Power Flow - No Wheels Slip





During normal operation, 100 percent torque is delivered to the input shaft (1) from the transmission. The torque is split to 62 percent to the rear output shaft (2) and 38 percent to the front output shaft (3), by the planetary differential. Because there is not a loss in traction or slip in the front or rear wheels, the viscous coupling is locked in place and there is no "shear" mode or "hump" mode involved.


Power Flow - Front Wheels Slip





When traction is lost at the front wheels, the viscous coupling works in conjunction with the differential to bias the torque more to the rear wheels. The rear torque goes higher than the 62 percent, and up to 100 percent torque to the rear output shaft (2). The torque at the front output shaft (3) is lowered from the 38 percent, to as low as 0 percent torque.


Power Flow - Rear Wheels Slip





When traction is lost at the rear wheels, the torque is biased to the front wheels. The torque to the front output shaft (3) goes higher from the 38 percent, up to 100 percent torque. The torque at the rear output shaft (2) is lowered from the 62 percent, to as low as 0 percent torque.


Customers may have concern that the transfer case is not operating properly because one set of tires spun for a brief period. It is normal for one set of tires to spin until the viscous coupling engages.

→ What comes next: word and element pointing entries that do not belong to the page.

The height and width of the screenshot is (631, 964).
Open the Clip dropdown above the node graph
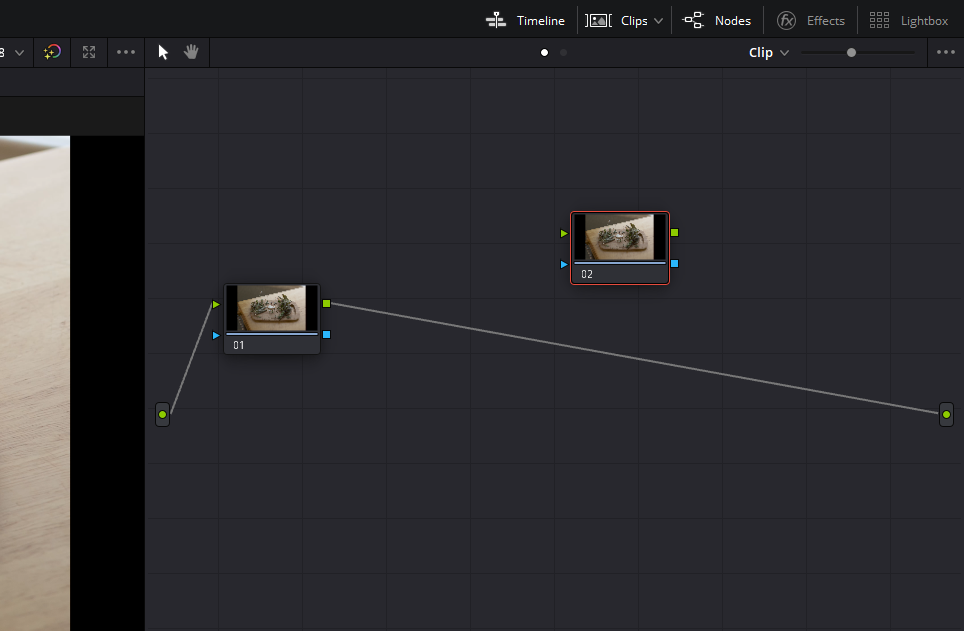click(768, 52)
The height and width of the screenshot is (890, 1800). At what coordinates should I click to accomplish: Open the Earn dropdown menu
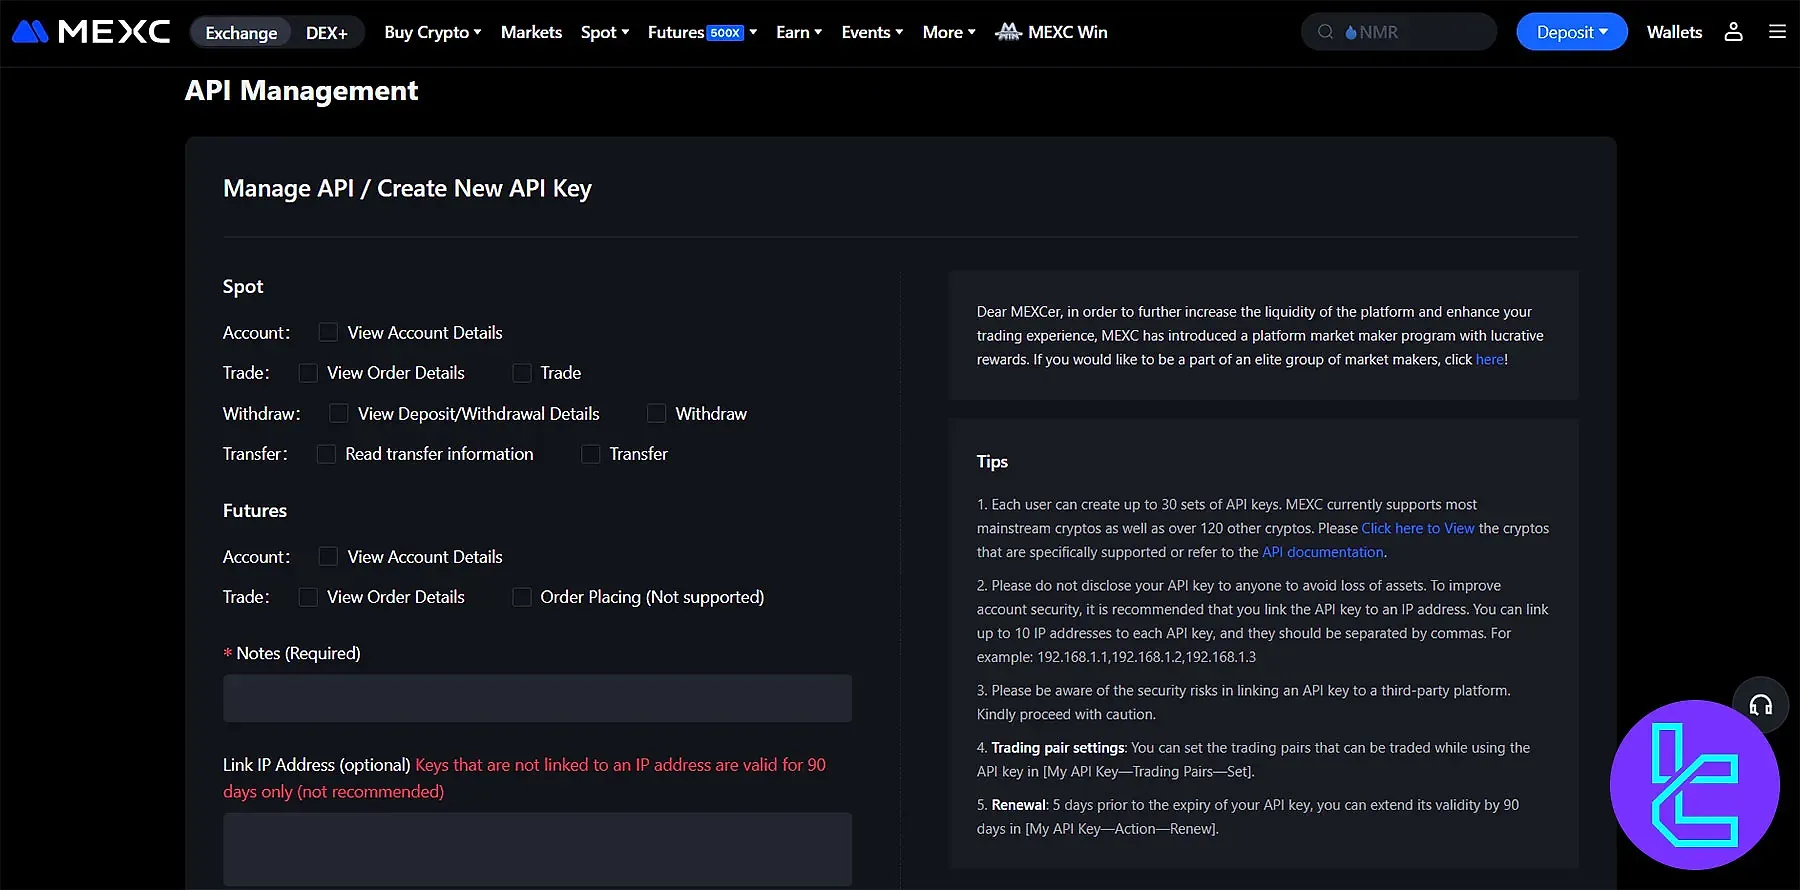point(798,32)
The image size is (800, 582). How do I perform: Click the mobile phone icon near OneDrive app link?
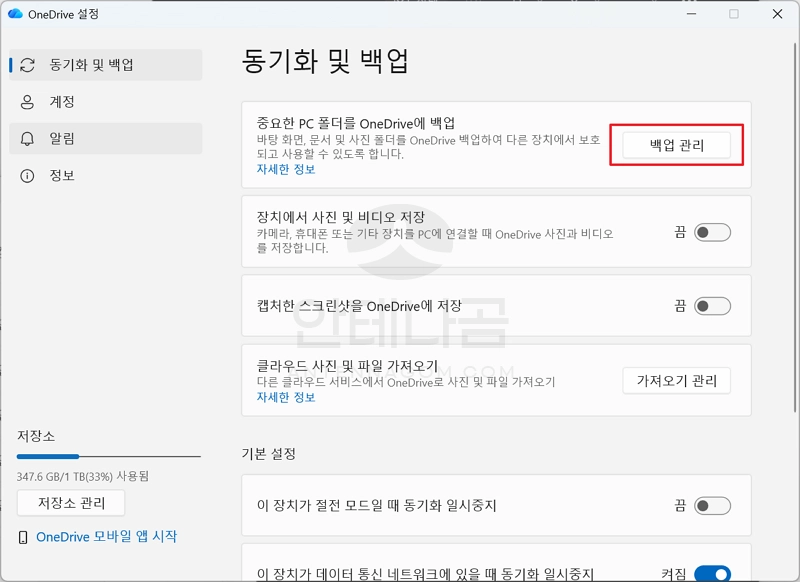23,537
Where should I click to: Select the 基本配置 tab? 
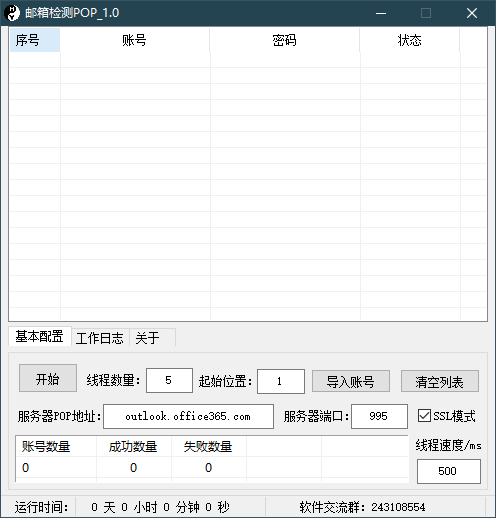point(40,336)
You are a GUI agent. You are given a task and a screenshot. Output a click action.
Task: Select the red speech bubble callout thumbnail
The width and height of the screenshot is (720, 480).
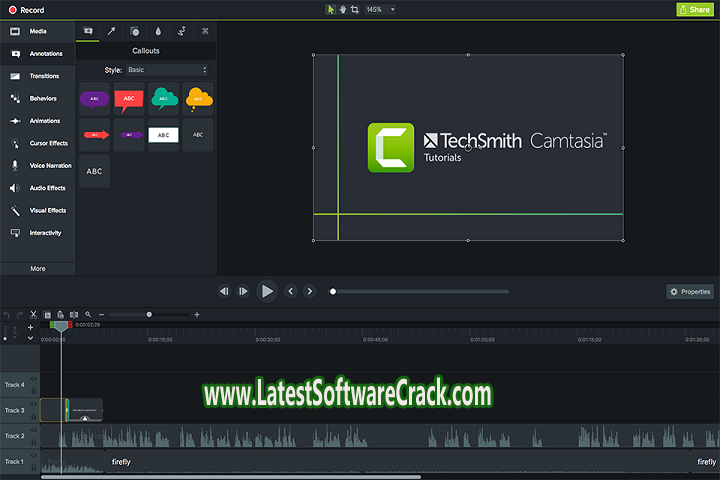click(x=129, y=98)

Turning off the traction control switch, if equipped, enhances the function of the viscous coupling. The viscous coupling, as described above, engages by heat. Allowing one set of tires to spin or slip for a brief period will generate heat in the viscous coupling. The engine speed should be kept at a constant speed during the brief spin of the tires. Pulsating the engine speed or hard acceleration will not allow the viscous coupling to operate properly.